Requirements → In the records below, copy out word for word the lines from the one containing "You are a GUI" through the end of the records, both ends included. Leave out the pictures.

Material provided →
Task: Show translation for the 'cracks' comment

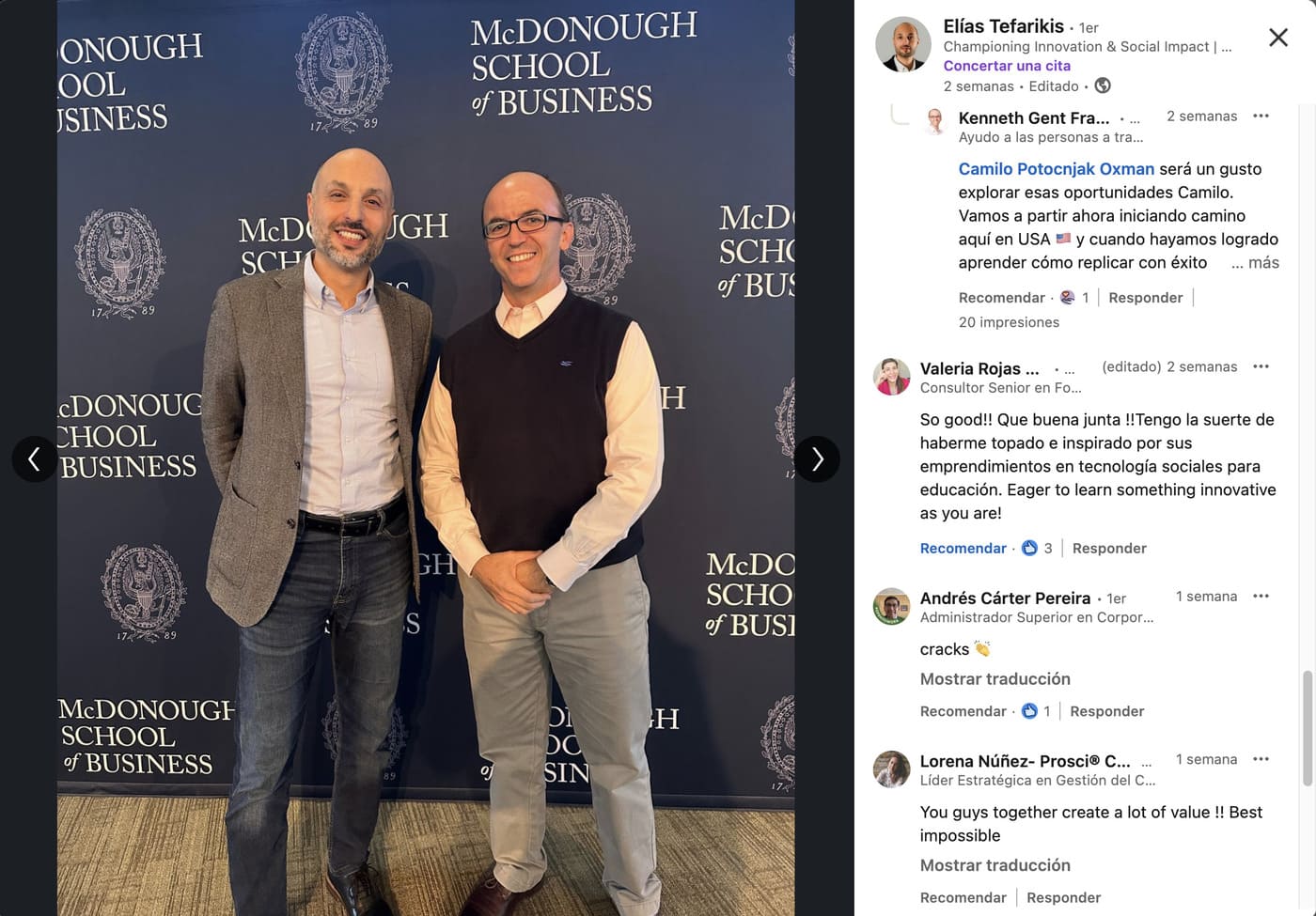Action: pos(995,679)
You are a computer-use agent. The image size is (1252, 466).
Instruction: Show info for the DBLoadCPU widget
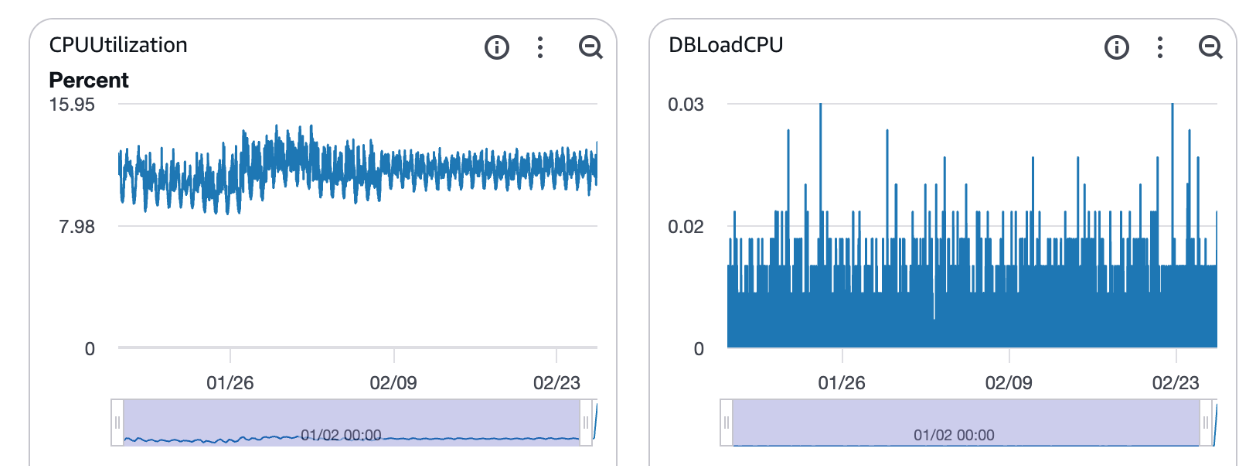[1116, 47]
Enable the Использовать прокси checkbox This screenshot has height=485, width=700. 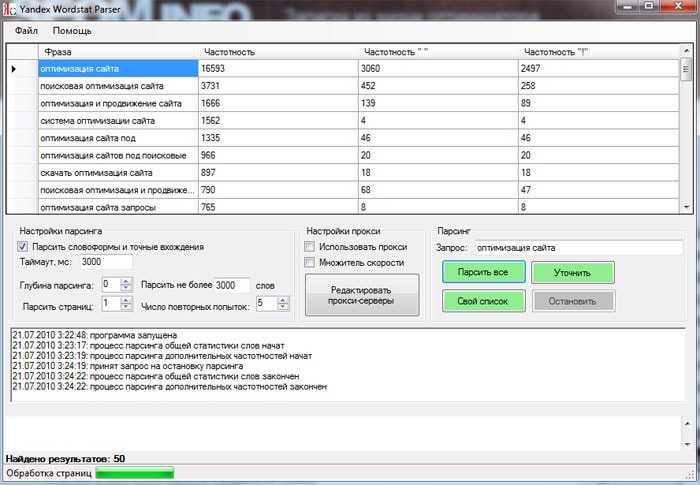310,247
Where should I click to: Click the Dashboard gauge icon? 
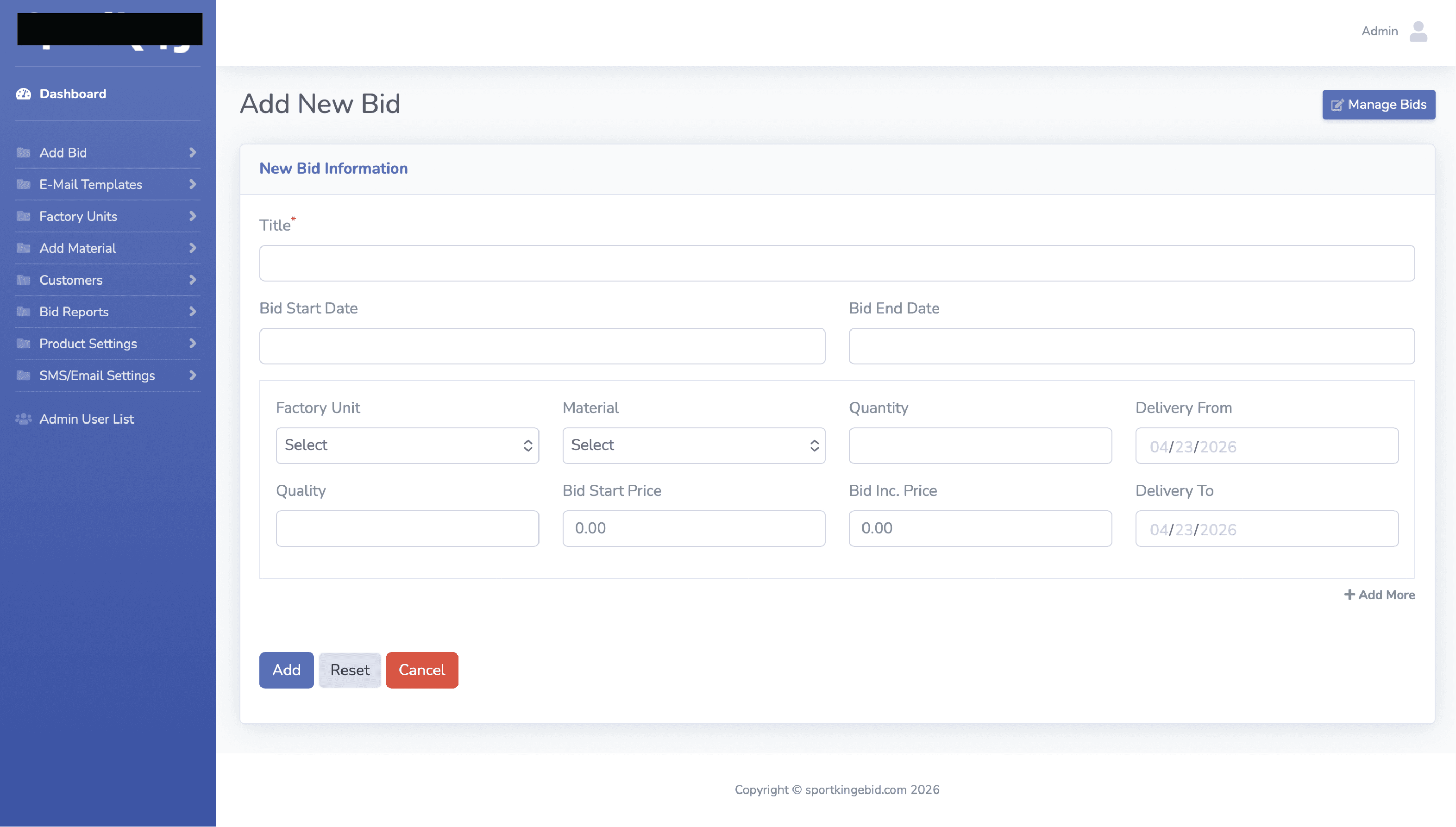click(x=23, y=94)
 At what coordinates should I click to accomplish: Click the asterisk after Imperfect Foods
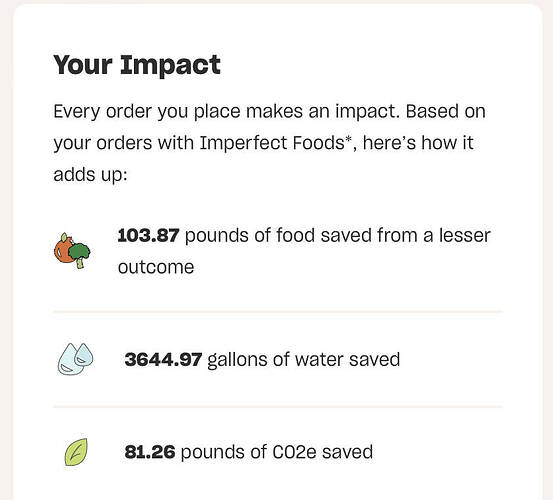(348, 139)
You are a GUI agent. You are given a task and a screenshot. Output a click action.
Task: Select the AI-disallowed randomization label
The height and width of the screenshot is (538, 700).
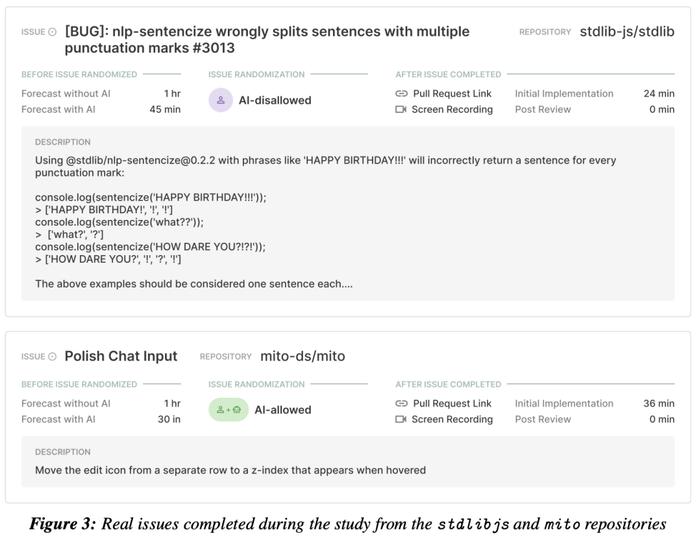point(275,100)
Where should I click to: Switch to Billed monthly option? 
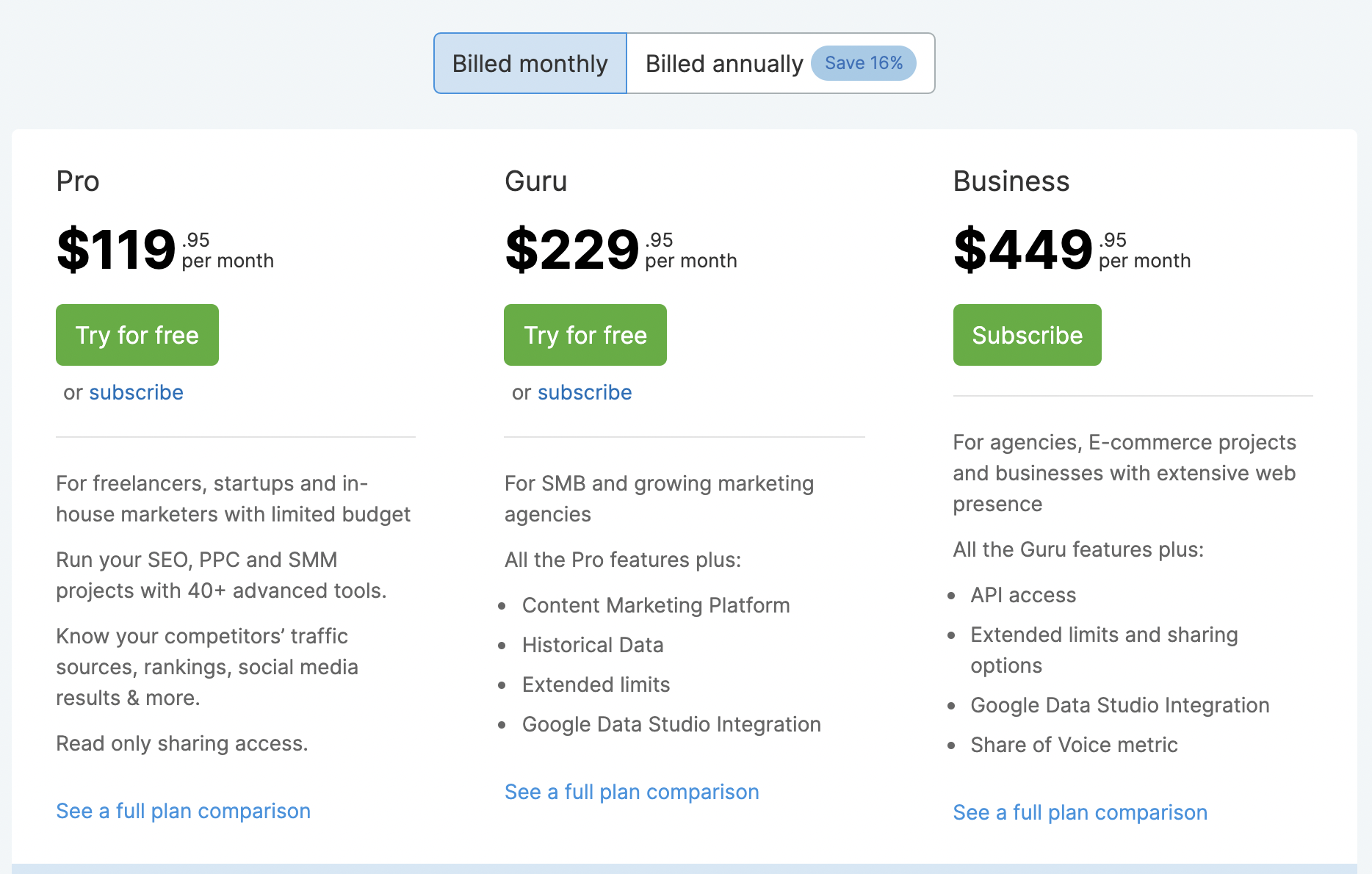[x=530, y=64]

Answer to the exercise →
You are a GUI agent. You are given a task and a screenshot. Output a click action.
Task: Select the AI-disallowed randomization label
The height and width of the screenshot is (538, 700).
point(275,100)
Where should I click to: Switch to Billed monthly option? 
[x=530, y=64]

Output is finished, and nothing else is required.